Мы пересекаем город из конца в конец, от Рогожской заставы до Пресненской. Мы путешествуем через Москву двадцать первого года, освещенную редкими фонарями, еще не обогревшуюся после гражданской войны.

За окнами трамвая мелькают фабричные трубы, вывески частников, дома с облупившейся штукатуркой, витрины кабачков. Толстый лихач в синей поддевке, расставив локти и струной натянув вожжи, мчит седока в низких санках, поднимая за собой снежные вихри.

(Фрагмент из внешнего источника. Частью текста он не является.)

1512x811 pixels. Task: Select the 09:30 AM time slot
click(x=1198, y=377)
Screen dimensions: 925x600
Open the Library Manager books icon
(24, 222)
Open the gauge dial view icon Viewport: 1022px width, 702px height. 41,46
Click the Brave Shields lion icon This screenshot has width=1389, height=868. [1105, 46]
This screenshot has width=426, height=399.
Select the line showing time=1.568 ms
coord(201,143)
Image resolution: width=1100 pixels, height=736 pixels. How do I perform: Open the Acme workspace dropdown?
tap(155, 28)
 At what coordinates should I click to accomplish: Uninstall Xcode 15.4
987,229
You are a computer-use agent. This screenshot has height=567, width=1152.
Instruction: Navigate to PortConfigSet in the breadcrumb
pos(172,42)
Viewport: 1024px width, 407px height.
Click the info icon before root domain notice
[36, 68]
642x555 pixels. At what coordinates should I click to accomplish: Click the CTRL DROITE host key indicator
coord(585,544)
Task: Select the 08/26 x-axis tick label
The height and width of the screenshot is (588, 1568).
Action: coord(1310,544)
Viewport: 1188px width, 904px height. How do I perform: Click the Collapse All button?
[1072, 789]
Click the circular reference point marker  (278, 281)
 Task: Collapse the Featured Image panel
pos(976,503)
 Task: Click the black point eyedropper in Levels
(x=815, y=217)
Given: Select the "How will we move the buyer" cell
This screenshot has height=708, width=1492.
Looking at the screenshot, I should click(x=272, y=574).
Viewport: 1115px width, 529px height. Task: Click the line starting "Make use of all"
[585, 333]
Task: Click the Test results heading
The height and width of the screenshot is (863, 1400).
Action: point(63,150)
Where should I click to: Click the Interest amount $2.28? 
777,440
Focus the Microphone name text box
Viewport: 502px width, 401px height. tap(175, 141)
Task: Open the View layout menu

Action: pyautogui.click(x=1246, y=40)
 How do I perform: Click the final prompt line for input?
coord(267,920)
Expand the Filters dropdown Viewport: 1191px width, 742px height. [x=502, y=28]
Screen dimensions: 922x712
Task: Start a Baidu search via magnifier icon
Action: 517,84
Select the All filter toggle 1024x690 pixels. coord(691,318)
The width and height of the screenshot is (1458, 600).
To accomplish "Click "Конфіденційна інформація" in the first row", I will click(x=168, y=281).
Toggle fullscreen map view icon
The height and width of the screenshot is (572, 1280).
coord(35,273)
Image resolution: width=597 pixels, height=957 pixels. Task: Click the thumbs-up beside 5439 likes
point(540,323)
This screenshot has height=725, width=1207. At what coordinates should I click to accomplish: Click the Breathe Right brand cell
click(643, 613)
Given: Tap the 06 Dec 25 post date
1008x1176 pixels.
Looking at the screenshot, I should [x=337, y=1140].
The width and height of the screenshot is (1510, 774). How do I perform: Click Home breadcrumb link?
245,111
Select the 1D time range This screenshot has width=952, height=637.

Уже вечер. Мы стоим перед витриной ресторана; от света, сквозь зеркальное стекло падающего на улицу, кажется, что тут теплее. В который раз мы пересчитываем талоны, но их убавилось только на миллион семьсот тысяч. Мотька смотрит на меня, даже на мгновение открывает рот и сразу плотно сжимает его, так и не сказав: «Вернемся!» Да и как это можно — с почти пустой кружкой явиться в райком, чтобы обрадовалась эта веснушчатая Ленка, а Ерохин решил, что нам и в самом деле зря доверили!

Об этом и думать нечего.

Утром сборщикам вместо обеда выдали полфунта хлеба на двоих. Мы делим замерзший ломоть и съедаем до крошки. Теплота разливается по телу. Верно сказал Ерохин: «Хлеб — это жизнь». Кажется, шагу не ступишь, а поел — и забыл об усталости, и в голову приходят смелые мысли.

— В ресторан? — оборачивается Мотька. Зеленые его глаза светятся; это значит, что он решился на все.

Толстая, прямо необъятной ширины шуба поднимается по ступеням к распахнувшейся зеркальной двери. Мы — за ней.

Зал заставлен круглыми столиками. Они отражаются в паркете, в зеркальном потолке и зеркальных стенах; кажется, что и сверху, и снизу, со всех сторон — еще и еще залы с рядами столиков.

Официант в черном фраке, с подносом на вытянутой руке, птицей, едва касаясь носками пола, несется мимо, ловко наклоняясь на повороте; тогда виден улыбающийся поросенок на подносе, селедка с зеленью петрушки во рту, бутылка с серебряным горлышком, икра в крохотном, словно игрушечном, ведерке со льдом.